Revolução Bolsonarista
Eu tenho defendido a tese de que o Bolsonarismo, lembrando que não se confunde com a figura do Jair Bolsonaro, foi uma tentativa de uma espécie de revolução cultural, que tinha algumas características.
A principal delas é essa ilimitação, esse vale-tudo na busca do interesse pessoal. E é justamente esse vale-tudo que unia tanto o projeto político bolsonarista quanto o projeto político e jurídico de figuras como Sérgio Moro, que hoje estamos discutindo nesses processos, nessas atividades estatais voltadas à identificação de ilícitos e à punição de pessoas que realmente passaram a acreditar que podiam tudo, em uma sociedade como a nossa.
Se o Estado democrático de direito se caracteriza pela existência de limites rígidos ao exercício de qualquer poder, essa turma acreditava que poderia fazer qualquer coisa utilizando o Estado como um instrumento para seus desejos mais obscuros, para seus desejos pessoais, seus desejos de enriquecimento e de busca por lucro, tanto econômico quanto político.
"A construção do idiota”
Eu tinha uma pergunta, que era: como tanta gente passou a defender posições absurdas, absurdo aqui no sentido daquilo que não é explicável em princípio, que não é racional.

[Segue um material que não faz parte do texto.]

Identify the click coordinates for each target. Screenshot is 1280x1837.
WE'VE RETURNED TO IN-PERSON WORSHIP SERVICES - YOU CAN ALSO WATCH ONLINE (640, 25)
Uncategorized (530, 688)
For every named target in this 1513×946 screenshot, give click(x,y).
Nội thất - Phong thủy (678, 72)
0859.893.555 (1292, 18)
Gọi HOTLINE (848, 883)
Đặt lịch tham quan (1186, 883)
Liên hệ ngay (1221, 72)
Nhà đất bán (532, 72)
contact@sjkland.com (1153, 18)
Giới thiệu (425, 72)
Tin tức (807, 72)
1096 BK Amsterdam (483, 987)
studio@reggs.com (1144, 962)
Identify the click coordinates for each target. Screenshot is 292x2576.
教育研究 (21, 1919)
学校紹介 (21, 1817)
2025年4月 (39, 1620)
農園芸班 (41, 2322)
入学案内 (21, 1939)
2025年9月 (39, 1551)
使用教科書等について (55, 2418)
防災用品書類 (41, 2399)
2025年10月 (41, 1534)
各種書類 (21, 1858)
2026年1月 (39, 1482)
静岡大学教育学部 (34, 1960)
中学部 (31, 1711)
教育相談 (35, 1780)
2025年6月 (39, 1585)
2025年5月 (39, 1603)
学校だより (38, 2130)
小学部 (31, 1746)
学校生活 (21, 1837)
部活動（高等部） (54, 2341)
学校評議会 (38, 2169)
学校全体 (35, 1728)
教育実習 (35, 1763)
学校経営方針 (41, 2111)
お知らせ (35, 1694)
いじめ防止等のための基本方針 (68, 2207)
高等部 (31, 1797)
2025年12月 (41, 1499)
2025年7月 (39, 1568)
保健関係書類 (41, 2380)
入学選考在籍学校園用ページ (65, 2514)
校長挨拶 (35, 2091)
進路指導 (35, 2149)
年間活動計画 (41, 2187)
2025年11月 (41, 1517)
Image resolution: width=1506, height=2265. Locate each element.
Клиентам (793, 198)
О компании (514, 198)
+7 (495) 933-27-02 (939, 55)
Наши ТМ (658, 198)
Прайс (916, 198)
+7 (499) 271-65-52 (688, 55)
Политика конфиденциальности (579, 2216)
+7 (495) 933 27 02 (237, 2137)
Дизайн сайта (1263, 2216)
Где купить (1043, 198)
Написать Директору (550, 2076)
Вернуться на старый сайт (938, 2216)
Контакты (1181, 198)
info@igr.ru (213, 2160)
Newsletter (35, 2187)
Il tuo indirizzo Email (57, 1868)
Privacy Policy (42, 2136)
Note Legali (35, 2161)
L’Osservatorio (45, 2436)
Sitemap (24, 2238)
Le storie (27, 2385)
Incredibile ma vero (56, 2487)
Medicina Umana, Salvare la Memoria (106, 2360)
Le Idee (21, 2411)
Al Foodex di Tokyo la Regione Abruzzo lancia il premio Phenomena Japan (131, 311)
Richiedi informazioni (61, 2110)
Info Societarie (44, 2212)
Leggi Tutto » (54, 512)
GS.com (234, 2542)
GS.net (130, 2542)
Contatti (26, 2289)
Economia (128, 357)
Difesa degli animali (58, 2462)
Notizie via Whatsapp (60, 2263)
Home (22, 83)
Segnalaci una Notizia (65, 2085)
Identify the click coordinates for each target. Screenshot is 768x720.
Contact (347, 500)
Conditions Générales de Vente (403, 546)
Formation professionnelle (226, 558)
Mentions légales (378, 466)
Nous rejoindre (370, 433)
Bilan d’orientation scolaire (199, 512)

E aí eu fui resgatar a origem da palavra idiota, que vem da Grécia. O idiota é aquela pessoa incapaz de fazer nexo à coletividade, incapaz de reconhecer a importância do comum, ídio, né? Significa privado no grego.
O idiota é aquela pessoa fechada em si e principalmente fechada para o outro do conhecimento, que o assusta, e para o outro da diversidade, que ele não consegue compreender.
Eu percebi que esse sujeito funcional, esse sujeito útil à atual fase do capitalismo, sujeito útil ao neoliberalismo, é esse idiota. É uma pessoa incapaz de reflexão crítica, é uma pessoa que acredita que não há alternativas àquilo que é colocado diante dele.
Quando eu falo incapaz de reflexão crítica, ele é incapaz de duas coisas. Primeiro, de diagnósticos precisos da realidade, de entender o que está acontecendo. E porque ele não entende o que está acontecendo, ele não se revolta e nem toma atitudes em sentido contrário.
Mas, além disso, ele é incapaz de aquilo que ele sabe, aquilo que ele conhece, num sentido emancipador, num sentido de superação das múltiplas opressões a que a sociedade brasileira está submetida.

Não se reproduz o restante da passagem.